The same approach has been validated for respiratory pathogens beyond influenza. In a study of lower respiratory tract infections caused by bacteria, researchers at the University of California, San Francisco, turned to sequencing-based metagenomics to detect pathogens and identify genes associated with antimicrobial resistance.7 As part of the study, they evaluated the combination of Cas9 enrichment with nanopore sequencing in samples from 10 patients suffering from acute respiratory failure. Compared to standard short-read sequencing workflows, the Cas9-plus-nanopore method made it possible to enrich for antimicrobial resistance genes by more than 2,500-fold using a technique known as FLASH (short for finding low abundance sequences by hybridization). These target genes “could be identified within 10 [minutes] of real-time nanopore sequencing, suggesting a potential turnaround time of less than 6 [hours] for a single sample,” the team reported. That’s substantially less time than clinical antibiotic susceptibility testing, which takes more than 72 hours, and also less than standard short-read sequencing workflows, which take at least 24 hours, according to the researchers.
Surveillance and epidemiology
Going beyond individual patient results, sequencing-based analysis can also support broader public health goals such as population-scale influenza surveillance. Clinical research teams have already demonstrated the effectiveness of this approach.
At the National Institute of Health in Pakistan, scientists carried out a national flu surveillance program.8 They used nanopore-based sequencing to study influenza A viruses circulating in the population from January 2020 to January 2023. Based on the whole genome sequences they generated for 126 virus isolates, they identified several amino acid changes in the hemagglutinin genes and in other gene segments of an H1N1 subtype and an H3N2 subtype circulating at this time. This validation study allowed them to prepare for real-time monitoring of flu viruses to support epidemiological analysis and public health responses.

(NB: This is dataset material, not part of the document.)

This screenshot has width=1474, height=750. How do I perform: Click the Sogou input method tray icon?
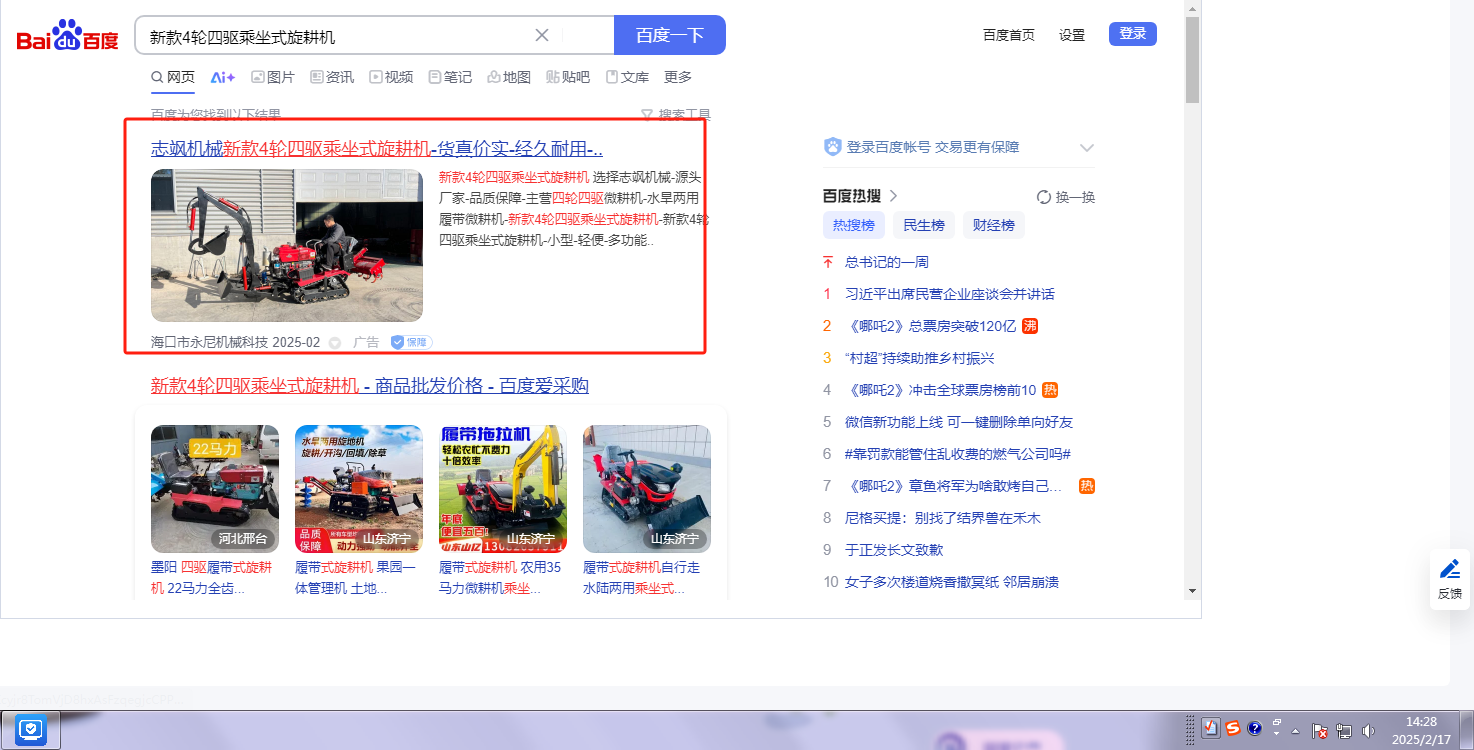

Researchers across the UK used a similar approach to conduct flu surveillance in the winter of 2022-2023; this included targeted surveillance at a hospital in Oxfordshire as well as a UK-wide household study.9 For the hospital arm of the study, the team sequenced 292 residual materials left over after molecular diagnostics had been performed on nasal or throat swab samples, with positive results for influenza A. The hemagglutinin segment was fully sequenced in 69% of samples, and that data was used as the foundation for phylogenetic comparisons. Researchers focused particularly on 88 samples flagged as infections that may have been acquired within the hospital, analyzing ward-based clusters and other potential transmission occurrences.

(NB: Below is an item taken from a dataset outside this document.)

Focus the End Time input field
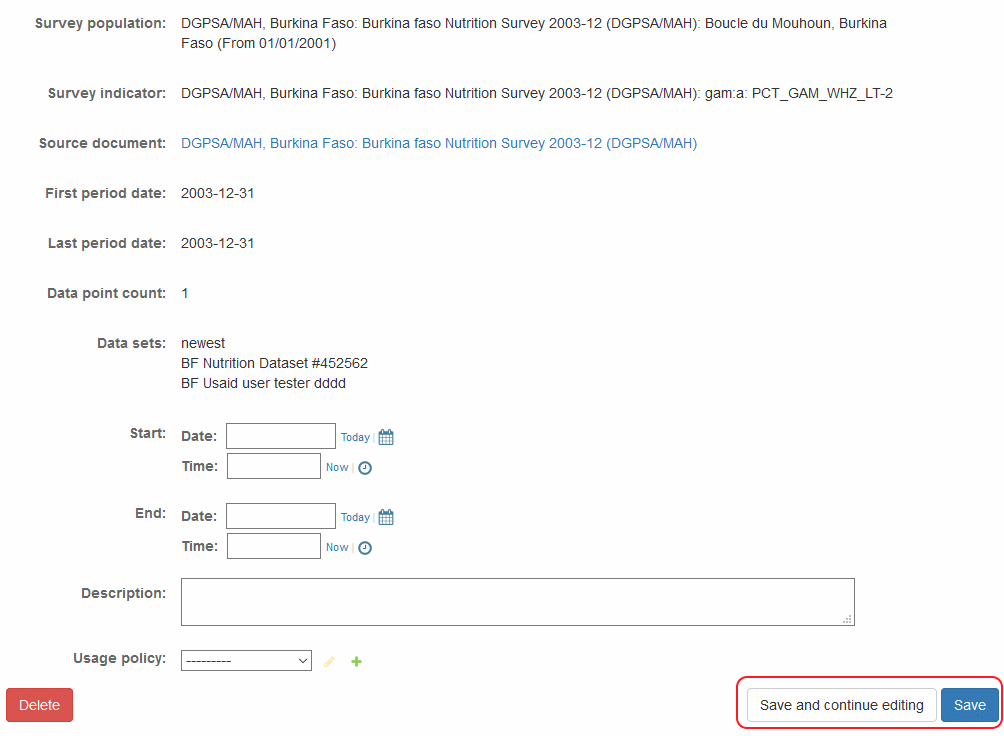The width and height of the screenshot is (1004, 736). click(273, 546)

For the broader UK study, the scientists analyzed 130 samples that had previously tested positive for influenza A (a subset of nearly 15,000 swabs randomly selected from participants in the national household study). The flu-positive samples came from people in England, Scotland, Northern Ireland, and Wales. They were analyzed by PCR, and for 113 samples with enough material, also with sequencing. Again, they ran phylogenetic analysis to track potential chains of transmission. As expected, the circulating flu strains were very similar at the genomic level, both within the hospital and across the UK.

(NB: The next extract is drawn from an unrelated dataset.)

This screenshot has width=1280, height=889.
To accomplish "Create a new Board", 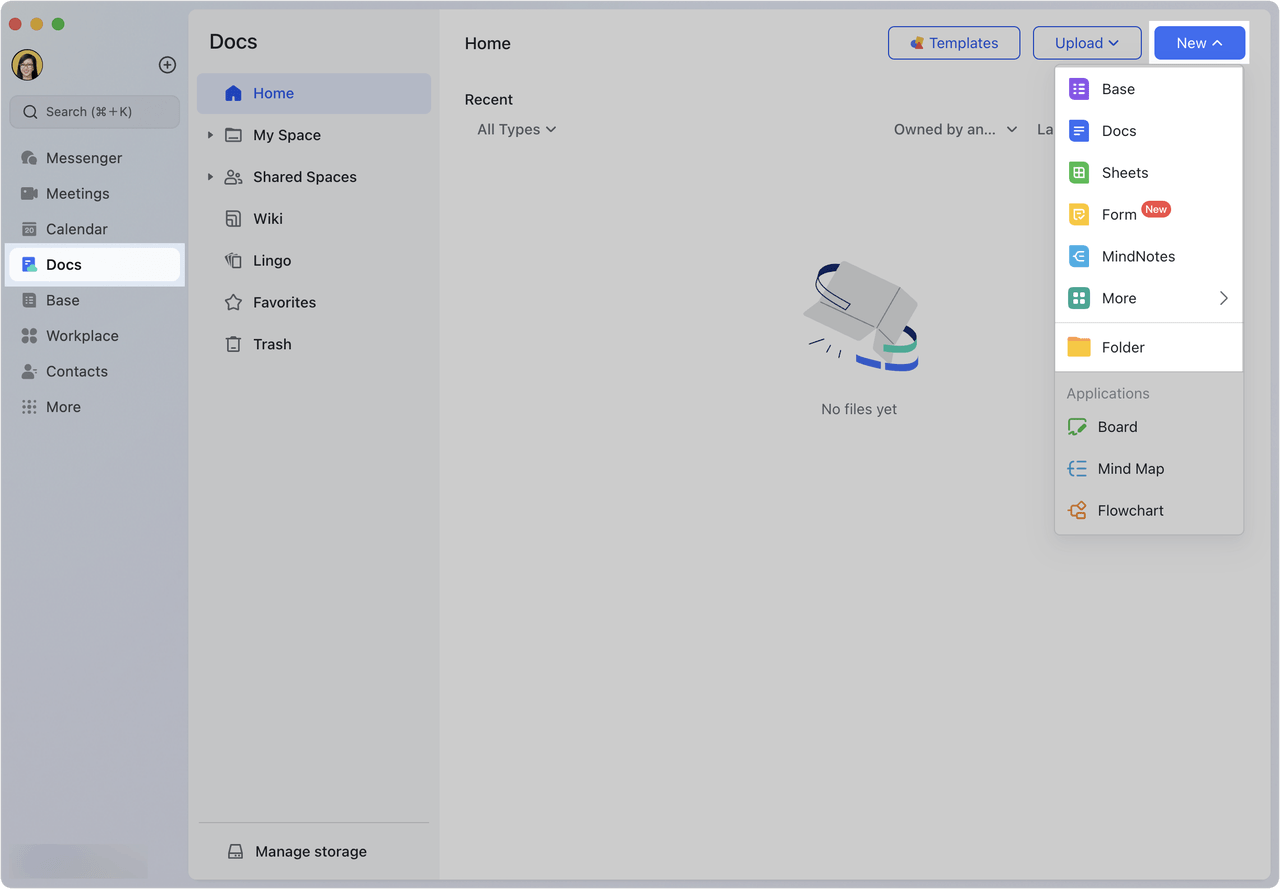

“While we show good concordance between circulating and vaccine strains for A/H3N2, A/H1N1, and B/Victoria and a low frequency of anti-viral resistance, our approach could also be used to provide surveillance in future seasons where this might not be the case,” the UK team reported in a paper describing the study.9
Surveillance efforts could be even more useful when expanded to other sample types, as demonstrated in an air sampling study from scientists in Wisconsin and Minnesota. They deployed a metagenomic approach with nanopore-based sequencing for air samples collected in community settings between July 2021 and December 2022.10 This supported the goal of routine pathogen monitoring, allowing the team to detect human respiratory viruses including influenza A and C, SARS-CoV-2, rhinovirus, and more. The approach is based on sequence-independent single-primer amplification designed to capture common and rare RNA viruses. Of the 22 samples analyzed, 19 were positive for human viruses. This unbiased method allows for non-invasive community surveillance, enhancing our ability to monitor and respond to public health threats.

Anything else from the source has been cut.